Process CSV files


We expect two parameters on the command line. The number of parallel processes to run and how many files to process. For parallel 0 means not to use the forking mechanizm at all. We use the number of files instead of accepting the list of files on the command line, becasue it is easier to select a subset of the files this way.

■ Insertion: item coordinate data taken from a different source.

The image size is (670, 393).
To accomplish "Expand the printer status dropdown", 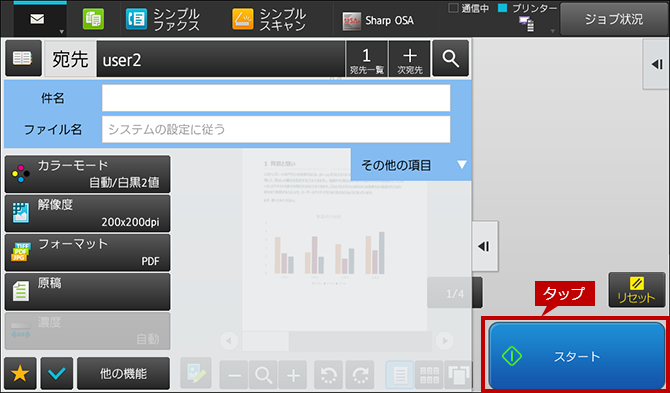I will [552, 32].
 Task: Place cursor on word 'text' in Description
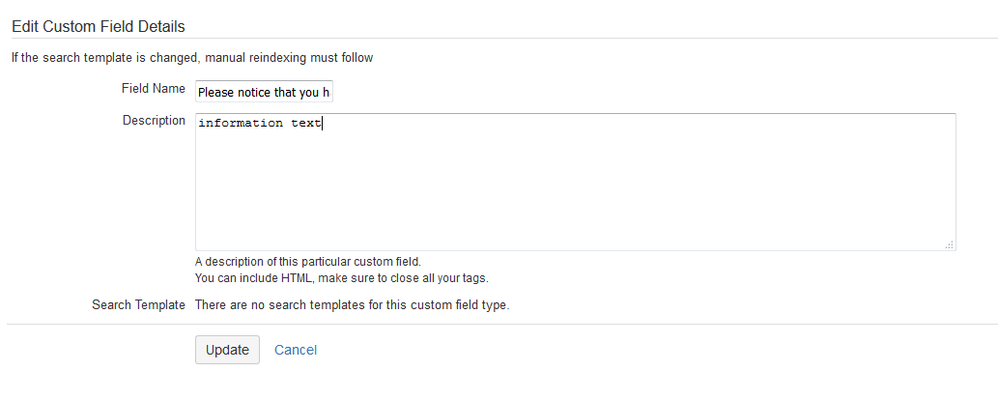tap(306, 124)
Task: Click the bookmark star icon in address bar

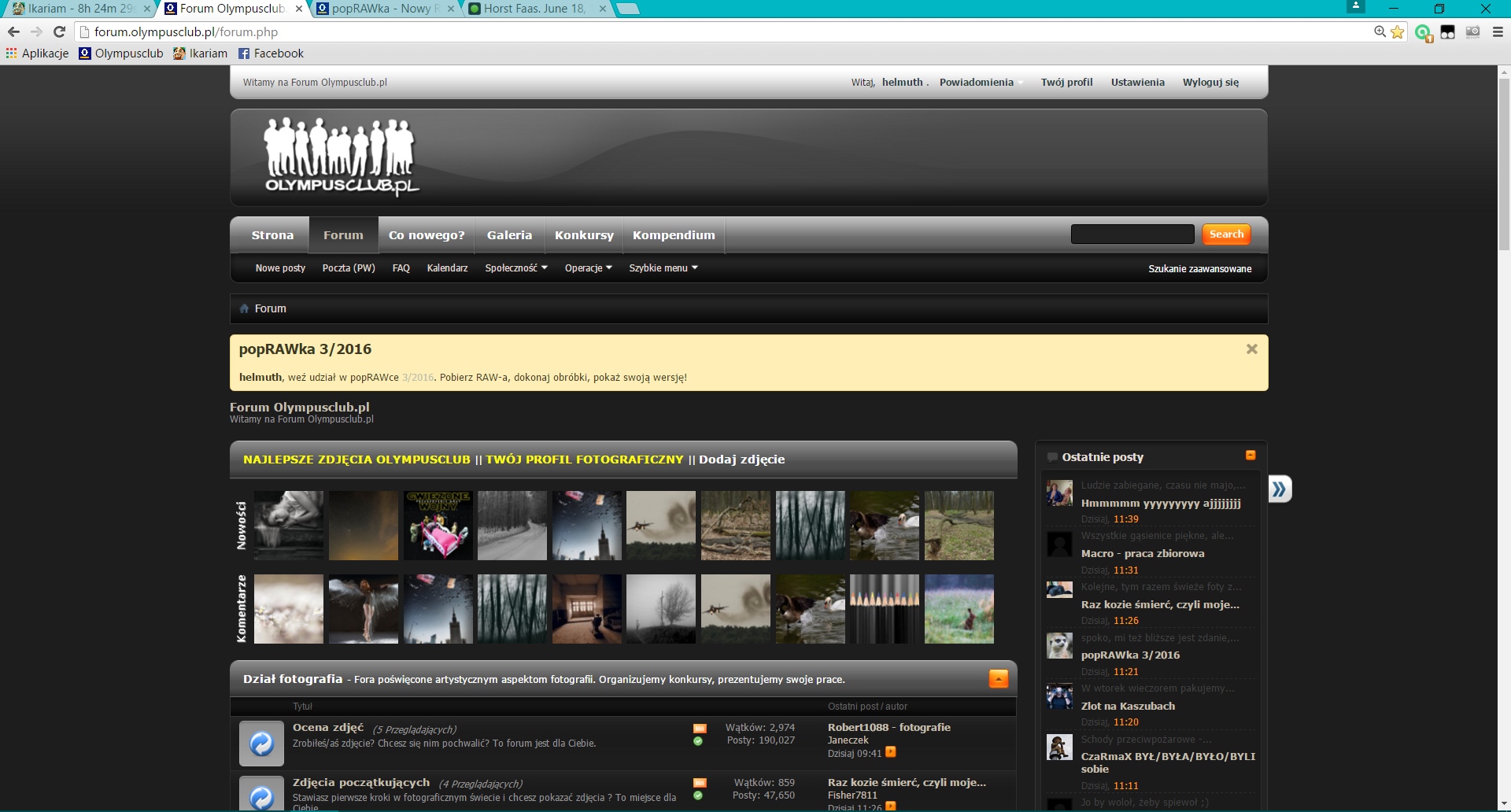Action: [1398, 32]
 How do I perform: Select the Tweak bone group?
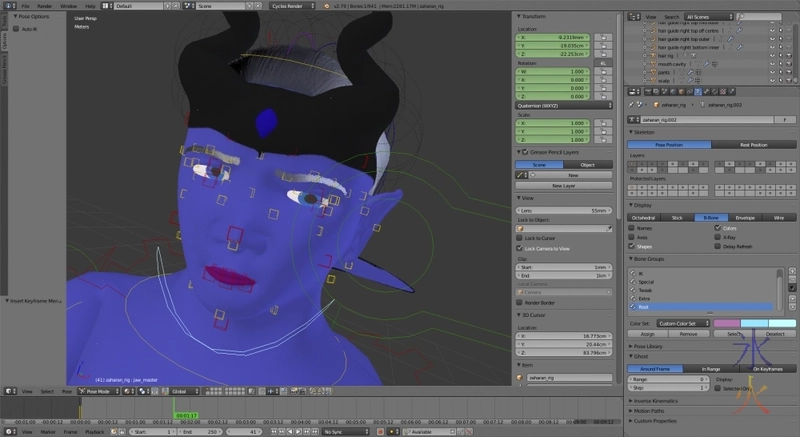tap(645, 290)
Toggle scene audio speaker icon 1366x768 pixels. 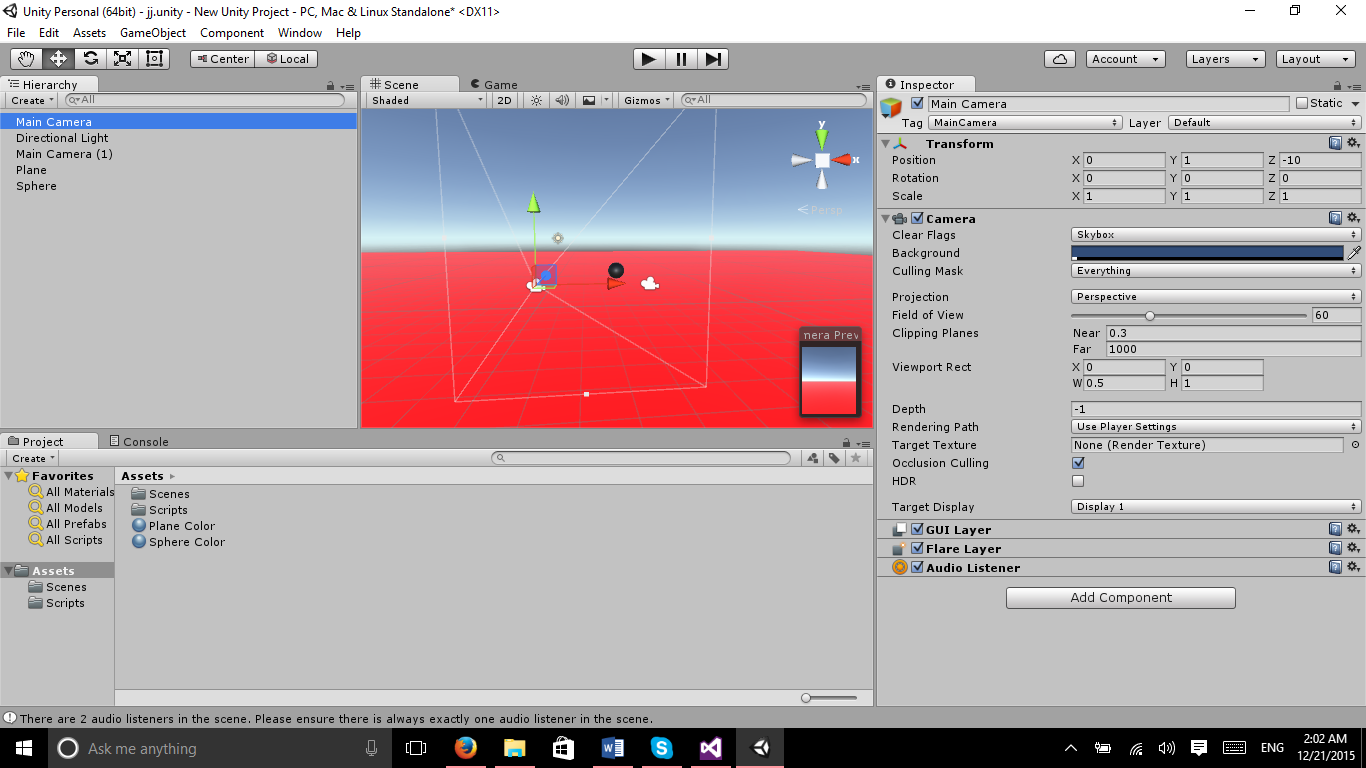pyautogui.click(x=562, y=100)
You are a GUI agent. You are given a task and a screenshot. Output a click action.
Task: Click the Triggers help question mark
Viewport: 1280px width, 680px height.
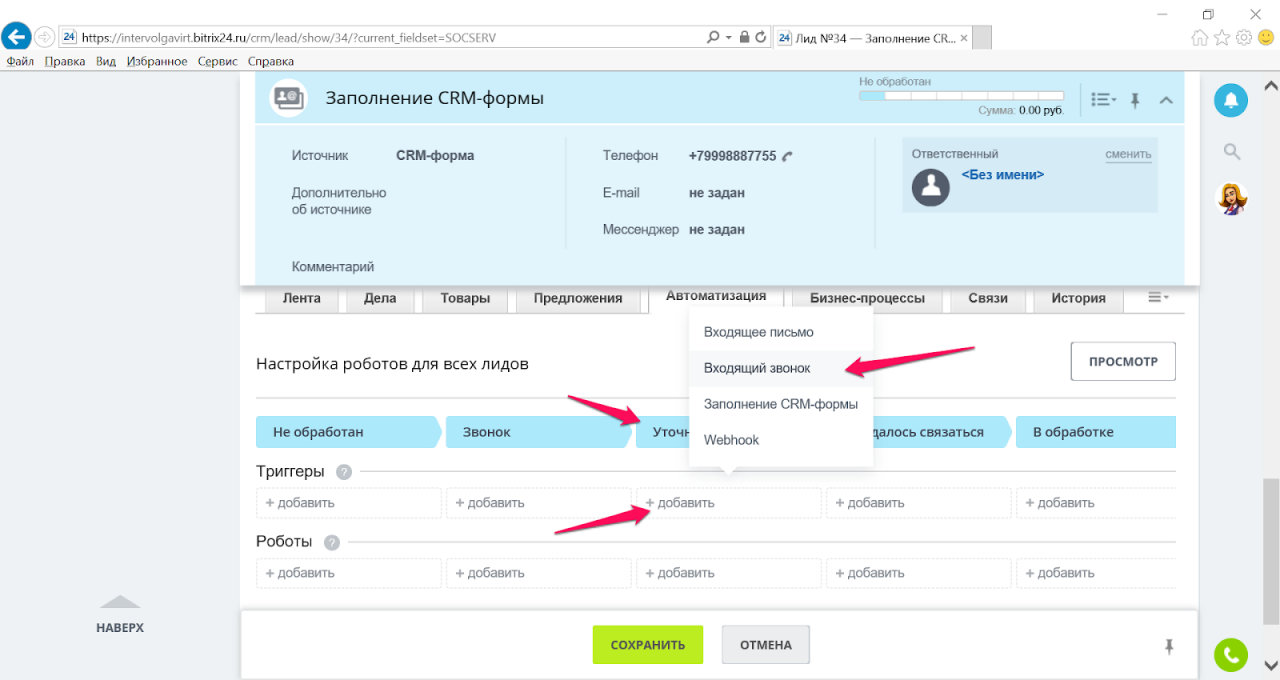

examples/forks/process_csv.pl
use strict;
use warnings;
use Time::HiRes qw(time);
use lib '.';
use Task;
use ForkedProcessCSV;

main();

sub main {
    my ($parallels, $file_count) = @ARGV;
    die "Usage $0 PARALLELS FILE_COUNT\n"  if not defined $file_count;

    my %results;
    my @files = sort glob "data_*.csv";
    die "Not enough files\n" if $file_count > @files;
    @files = @files[0 .. $file_count-1];
    #print "@files";

    my $start = time;
    if ($parallels == 0) {
        for my $file (@files) {
            my $total = Task::process_file($file);
            $results{$file} = $total;
        }
    } else {
        %results = ForkedProcessCSV::process_csv($parallels, @files);
    }

    for my $file (@files) {
        print "$file $results{$file}\n";
    }

    my $end = time;
    my $elapsed = $end-$start;
    printf "Elapsed time %.2f\n", $elapsed;
}

$ perl process_csv.pl 0 1
Elapsed time 1.51

$ perl process_csv.pl 0 4
Elapsed time 5.92

$ perl process_csv.pl 2 4
Elapsed time 4.02

$ perl process_csv.pl 4 4
Elapsed time 4.01

$ perl process_csv.pl 0 10
Elapsed time 15.18

$ perl process_csv.pl 4 10
Elapsed time 9.05